The impact on replication capacity (RC) of CTL escape mutation in HIV-1 Gag is not correlated with position or genetic conservation (Shannon entropy). (A) The mean replication capacity (RC; dots) with 95% confidence interval (CI; whiskers) is shown for the benchmark RT M184V mutation and for the 29 individual HIV-1B Gag CTL escape mutations in order of their linear position in the Gag polyprotein. For all mutations, the susceptible residue is listed first and the escape residue is listed last. The horizontal dashed line denotes RC_susceptible, which is equal to 1.0 by definition. (B) The CTL escape mutations are plotted from greatest to least reduction in replication (lowest to highest RC value) (white bars) opposite the Shannon entropy of the mutant position (gray bars). (C and D) The lack of correlation between Shannon entropy and RC is shown for all mutations tested (r = 0.16, P = 0.39; Pearson product moment test) (C) and for only those mutations that caused a statistically significant impact on RC (r = 0.27, P = 0.37; Pearson product moment test) (D).

Fig 4

Structural locations of the CTL escape mutations in HIV-1 Gag p17 and p24. The CTL escape mutations mapped onto two rotations of the ribbon representation of the three-dimensional monomer structures of p17 (PDB: 1HIW) (A) and p24 (PDB: 3GV2) (B). The locations of CTL escape mutations are denoted by the consensus amino acid and the Gag amino acid position. Mutations that caused a statistically significant impact on virus replication are denoted by an asterisk and by red highlighting of the ribbon. All other mutations are denoted by blue highlighting.

Fig 5

In silico estimation of the impact on protein stability of CTL escape mutations in HIV-1B Gag p17 and p24. (A) Protein stability is defined by the difference in Gibbs free energy (ΔG) between the unfolded and folded states.
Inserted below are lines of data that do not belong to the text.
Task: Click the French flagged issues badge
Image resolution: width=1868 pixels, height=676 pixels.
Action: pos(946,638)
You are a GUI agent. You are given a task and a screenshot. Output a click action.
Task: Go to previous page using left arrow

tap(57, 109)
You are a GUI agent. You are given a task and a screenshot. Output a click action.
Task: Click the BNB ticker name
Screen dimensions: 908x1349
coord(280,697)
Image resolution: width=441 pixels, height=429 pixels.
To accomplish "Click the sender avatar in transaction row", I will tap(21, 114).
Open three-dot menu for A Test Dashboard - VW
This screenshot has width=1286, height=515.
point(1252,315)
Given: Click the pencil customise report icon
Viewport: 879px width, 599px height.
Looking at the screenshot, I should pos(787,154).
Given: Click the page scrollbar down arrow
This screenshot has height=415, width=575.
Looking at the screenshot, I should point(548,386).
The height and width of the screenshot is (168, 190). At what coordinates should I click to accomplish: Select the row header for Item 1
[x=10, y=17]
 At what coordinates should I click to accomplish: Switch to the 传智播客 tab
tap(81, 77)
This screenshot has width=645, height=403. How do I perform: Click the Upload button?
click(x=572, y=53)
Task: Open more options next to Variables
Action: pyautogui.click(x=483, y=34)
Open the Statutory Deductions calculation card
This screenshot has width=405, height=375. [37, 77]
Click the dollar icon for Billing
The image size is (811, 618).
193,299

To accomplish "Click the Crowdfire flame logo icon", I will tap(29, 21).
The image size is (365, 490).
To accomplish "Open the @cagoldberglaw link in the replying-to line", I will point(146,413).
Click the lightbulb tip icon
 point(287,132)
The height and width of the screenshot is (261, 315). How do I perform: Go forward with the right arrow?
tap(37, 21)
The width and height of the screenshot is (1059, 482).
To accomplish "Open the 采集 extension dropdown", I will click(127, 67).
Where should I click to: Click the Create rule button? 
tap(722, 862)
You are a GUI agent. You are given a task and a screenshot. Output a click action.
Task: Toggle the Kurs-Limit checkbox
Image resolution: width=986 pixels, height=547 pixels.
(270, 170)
The FOLDEF energy function (51) was used to estimate the ΔG for the “wild-type” (WT) protein sequence and for each CTL escape mutant sequence (MUT), and the stability impact of a mutation was quantified as the absolute value of the difference between WT ΔG and MUT ΔG (|ΔΔG|). (B) The impact on protein stability (|ΔΔG|) was estimated for the 21 classical CTL escape mutations located within the Gag p17 trimer and p24 pentamer and hexamer crystal structures. (C) The CTL escape-associated impact on protein stability (|ΔΔG|) and reduction in replication capacity (RC) were negatively correlated when the outlier p24 R264K mutation was excluded from the analysis (rho = −0.46, P = 0.02; Spearman rank correlation). CTL escape mutations in Gag p17 and p24 are denoted by circles and triangles, respectively.